DIRECTIVE: Convert the records into a two-column CSV with the columns request and answer, one row per record, putting each value in a single quoted field and replacing line breaks with spaces. Begin at the line that has "Task: Check Add a gift receipt box" and stop after the end of the records, and omit the pictures from the output.

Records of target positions
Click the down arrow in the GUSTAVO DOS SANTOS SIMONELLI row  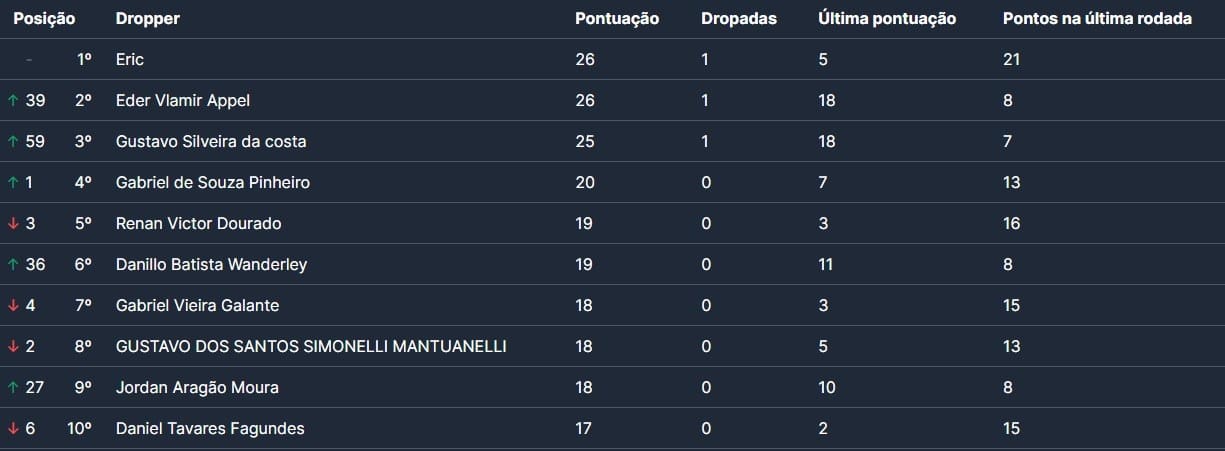13,346
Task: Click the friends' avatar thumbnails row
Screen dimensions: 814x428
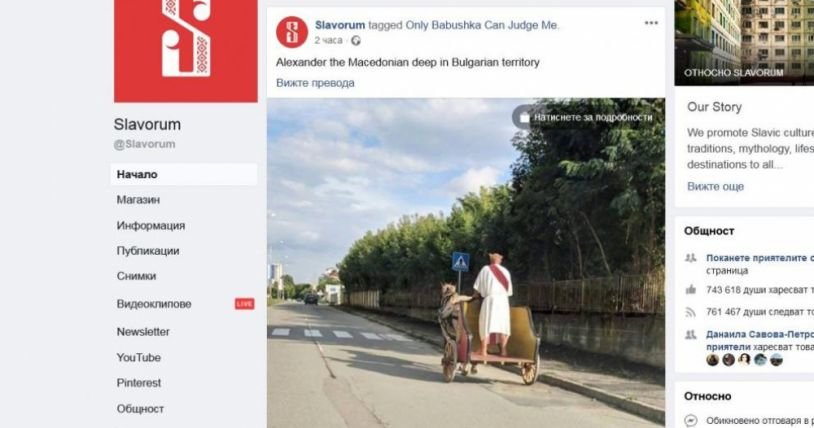Action: pyautogui.click(x=744, y=359)
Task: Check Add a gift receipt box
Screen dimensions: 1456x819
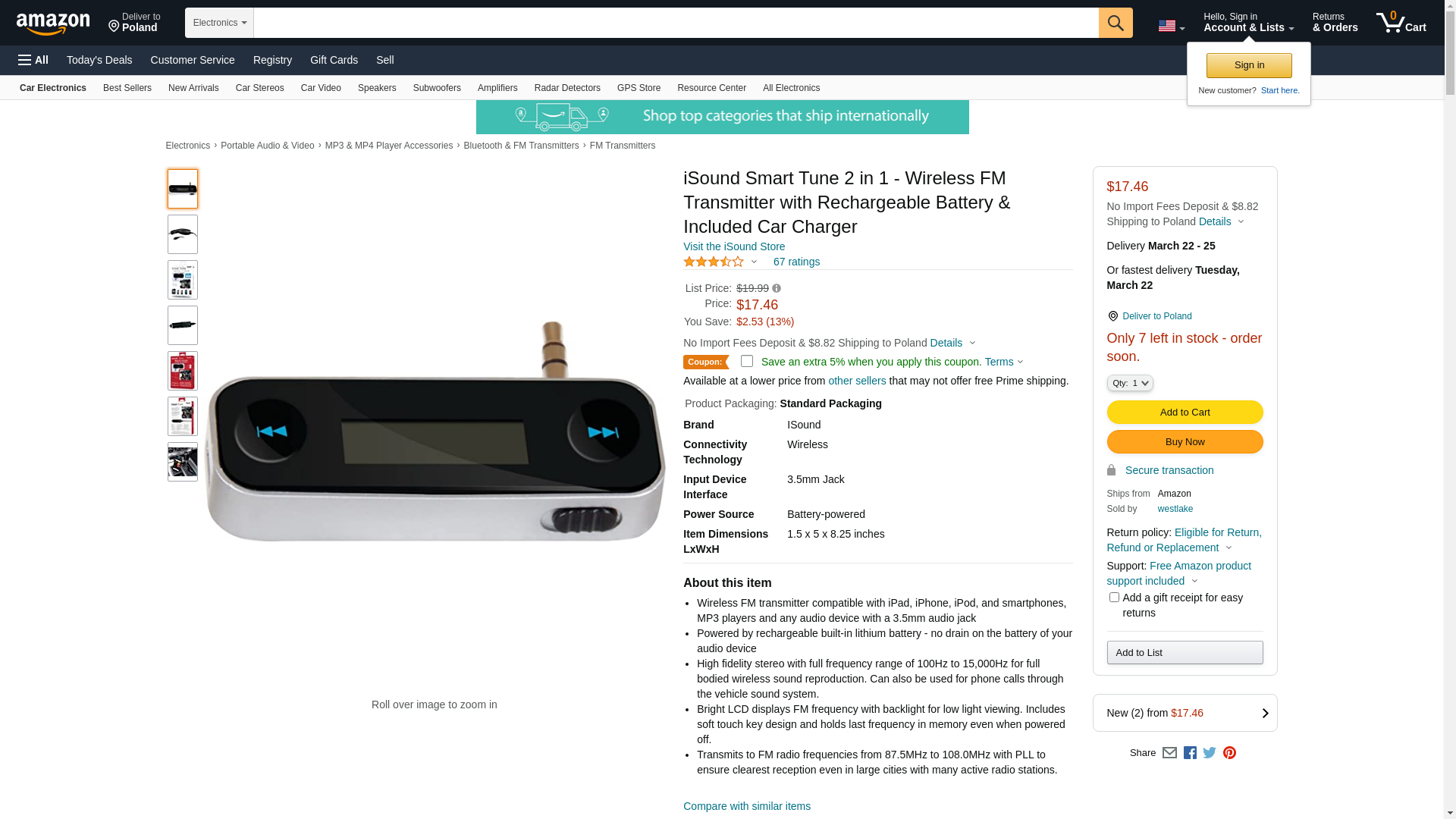Action: coord(1114,598)
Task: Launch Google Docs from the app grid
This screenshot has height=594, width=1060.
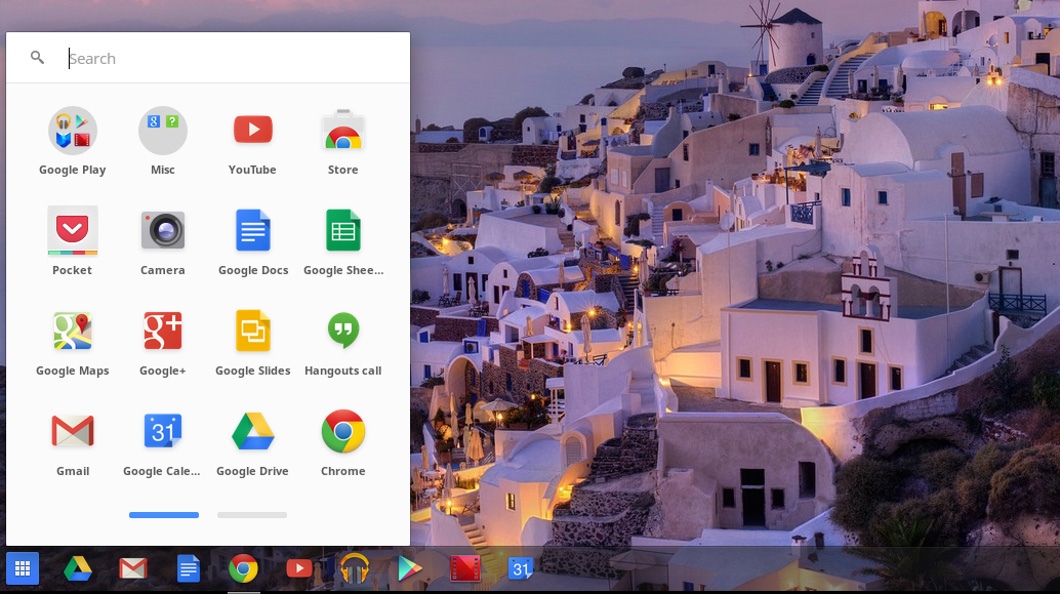Action: 252,230
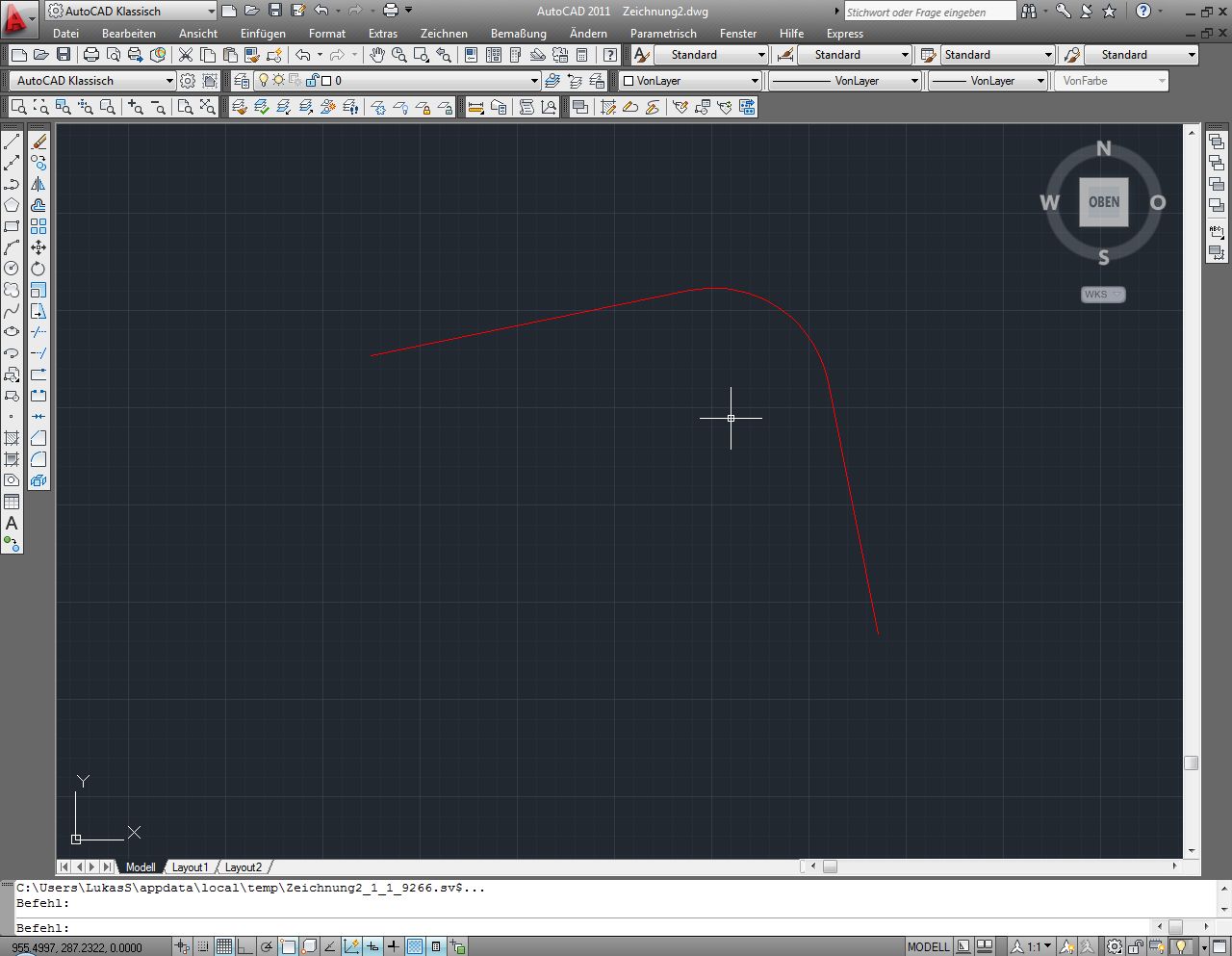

FULL ANSWER:
request,answer
"Task: Check Add a gift receipt box Screen dimensions: 1456x819","Action: coord(1114,598)"
"Task: Launch Google Docs from the app grid This screenshot has height=594, width=1060.","Action: 252,230"